2. Discussion of Background
Many laboratory applications require evaporation of a solvent, either completely or partially, from a sample solution. In particular, sugar analysis of biological materials involving gas chromatography by itself or in conjunction with mass spectrometry includes the alditol acetate procedure. As a result of this procedure, borate are formed in the sample solution that must be evaporated before analysis of the sample can proceed.
In the ordinary alditol acetate procedure, free sugars are reduced with sodium borohydride followed by acetylation with acetic anhydride, which makes the sugars volatile. However, borate generated from the sugar reduction step complexes with hydroxyl groups of sugars thereby inhibiting the subsequent acetylation step.
The borate must be evaporated before the acetylation step. Currently, evaporation involves five cycles of adding manually 2.5 ml of methanol/acetic acid to each sample followed by evaporation under nitrogen to dryness. This manual process is extremely time consuming and requires constant attendance. Thus, an automated evaporation device for this purpose is most desirable.
Evaporators, including automated evaporators, have been known since the 1960s. None of the known evaporators are of the appropriate configuration and sufficiently practical to meet the evaporation needs of procedures such as the one described herein, that is, wherein a solvent is repeatedly added to and subsequently evaporated from a plurality of samples.
In U.S. Pat. No. 5,100,623, Friswell discloses an evaporation apparatus having a matrix of sample vessels held in a temperature-controlled water bath, each vessel being provided with nozzles for supplying gas and liquid. Pressurized air is flowed from the nozzles into the vessels to evaporate the solvent. A system of light detecting sensors and solenoid valves are used to control solvent addition to and evaporation from individual sample vessels.
Newhouse et al. (U.S. Pat. No. 4,604,363) describe an automatic, evaporator system performing evaporation and concentration, combined with solvent exchange, for a variety of different types of samples in sequence. In this system, slugs of sample solutions are delivered to a temperature- and pressure-controlled evaporation chamber. In operation, each slug is evaporated before the next is delivered. The process is repeated until the desired sample volume is attained.
Another evaporating device is described in U.S. Pat. No. 5,039,614, in which Dekmezian et al. disclose a carousel-type fraction collector for use in a method and apparatus for collecting samples for analysis of chemical composition. The collector has a plurality of plates or hollowed dishes formed of potassium bromide and placed in a vacuum oven. Effluent from a fractionator unit, such as a gel permeation chromatograph, is supplied to each plate in turn in the form of droplets. As a droplet falls onto a plate, the solvent is immediately flashed off leaving behind a solid residue. When the desired number of droplets has been deposited on the plate, a stepper motor rotates the carousel to the next collector position. After sample collection is complete, the carousel is removed from the oven and the samples are analyzed by a suitable microanalytical technique.

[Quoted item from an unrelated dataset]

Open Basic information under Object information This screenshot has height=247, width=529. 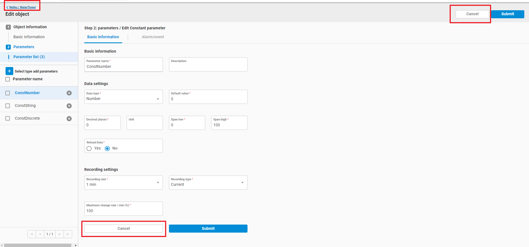(29, 37)
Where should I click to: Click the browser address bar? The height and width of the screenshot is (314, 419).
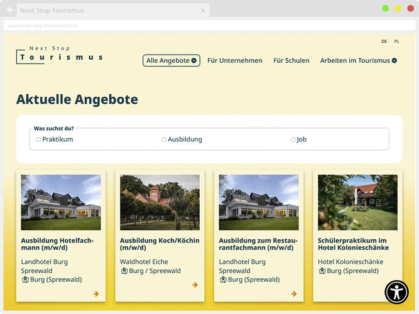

In an another U.S. Pat. No. (4,820,044), Crighton et al disclose a transport detector system having an elute delivery tube, a plurality of moveable spokes projecting radially from a circular hub, one or more evaporators, a detector, one or more coolers, and a stepper motor. In operation, as the hub is rotated in discrete steps, each spoke passes beneath the tube and droplets of the elute are deposited on each spoke in turn. The spokes then pass through the evaporators, the detector, and the coolers. Evaporators used in this process include hot air blowers at temperatures between 20.degree. C. and 300.degree. C.
Them is a need for a simple and cost-effective evaporator that is suitable for unattended, multi-cycle evaporation procedures involving multiple samples, such as the evaporation requirements of the alditol acetate procedure used in sugar analysis of biological materials.